Far from calming her, these words spurred instant, uncontrollable fury. “I hate Radmila! Radmila makes me sick! I wish that Radmila was dead! Bratislava died. Svetlana, Kosara, they died, too! I wish Radmila had died with them, she should have died! Running away from me, foreverthat was only a foul thing to do… “

“I know that you don’t really feel that way about your sisters.”

“They’re not my sisters, and of course I feel that way. They should never have existed, and never walked the Earth. They belong in the grave.”

“Your brother George is alive and he’s walking the Earth,” said Her­bert calmly. “You talk to George sometimes, you’re not entirely isolated from your family. You don’t hate George in that profound way, do you?”

Vera wiped hot tears from her cheeks. She deeply resented her brother Djordje. Djordje lived in Vienna. Djordje had disowned his past, built his shipping business, found some stupid Austrian girl to put up with him, and had two children. Nowadays, Djordje called himself “George Zweig.”

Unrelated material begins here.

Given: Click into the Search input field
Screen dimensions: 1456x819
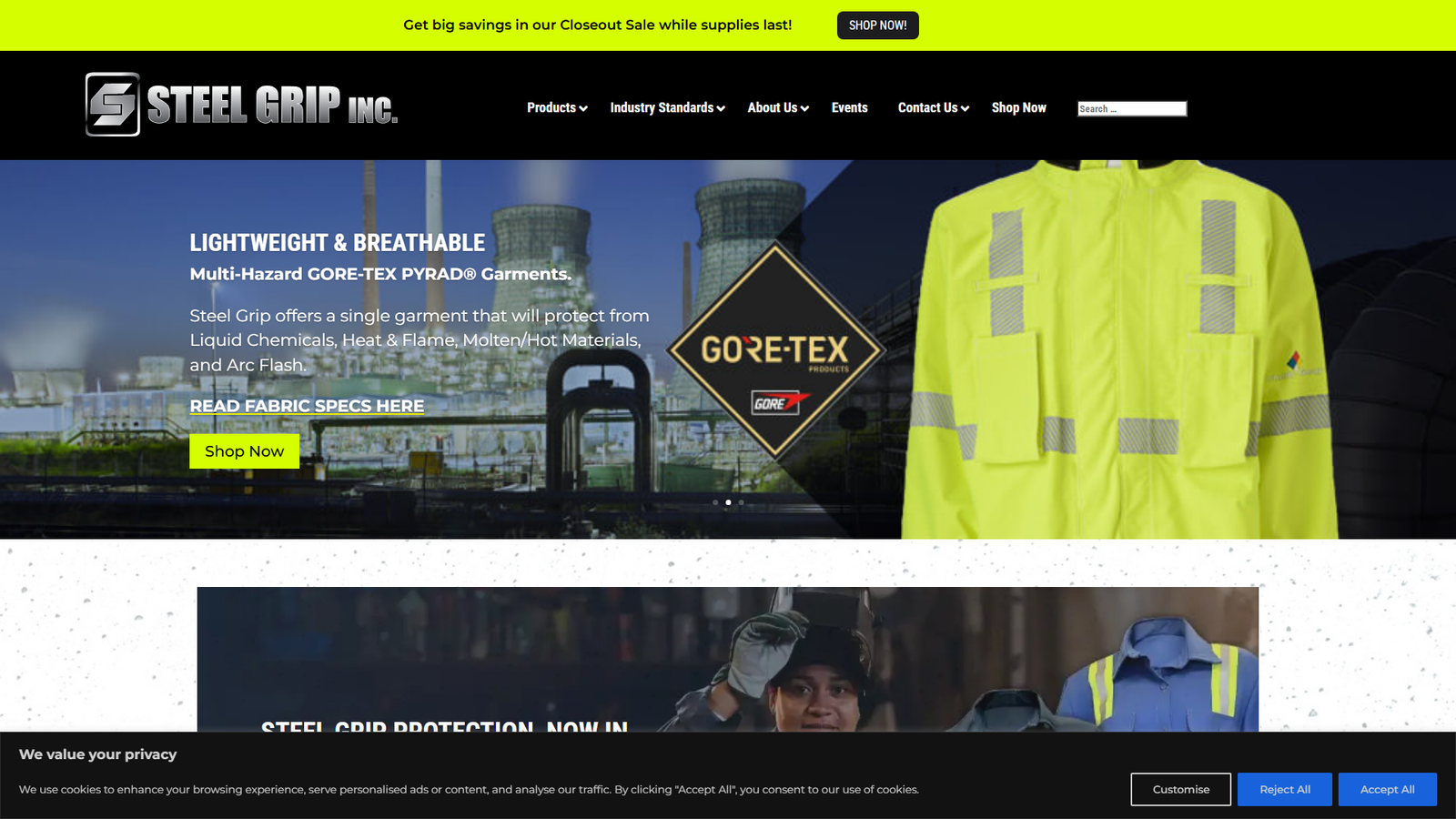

She didn’t exactly want Djordje dead—he was useful—but whenever Djordje tried to talk to her (which was far too often), Djordje scolded her. Djordje wanted her to leave Mljet, leave the Acquis, get married, and become limited and woodenheaded and stupid and useless to everybody and to the world, just like himself and his fat, ugly wife.

The existence of Djordje was a curse. Still, Djordje never gave her the absolute loathing that she felt in the core of her being at the very thought of her sisters. No one who had failed to know the depth of their union could ever know the rage and pain of their separation. And no­body knew the depth of their shattered union: not their tutors, not their machines, not even “George,” not even their so-called mother.

“Herbert, please. Stop debriefing me about my family. That is useless and stupid. I don’t have any family. We were never a family. We were a crazy pack of mutant creatures.”

“What about that tough girl, the army medic? George seems pretty close to her—they speak.”

“Sonja is far away. Sonja is on some battlefield in China. Sonja should be dead soon. People who go into China, they never come back out.”

“Where does your other sister ‘walk the Earth’ these days?”

Vera shouted at him. “We are Vera, Sonja, and Radmila! Those are our names. And our brother is Djordje. ‘George.’”

“Look, I know for a fact there are four of you girls.”

“Don’t you ever speak one word about Biserka! Biserka is like our mother: we never speak about that woman, ever. Our mother belongs in prison!”

“Isn’t orbit a kind of prison?”

An ugly dizziness seized Vera. She felt like a vivisected dog.

Finally she picked up the idle bowl of cooling breakfast and drank it all.

Moments passed. Herbert turned on a camp situation report, which flashed into its silent life on the luminescent fabric of his tent.

“You’re feeling better now,” he told her. “You’ve been purged of all that, a little, again.”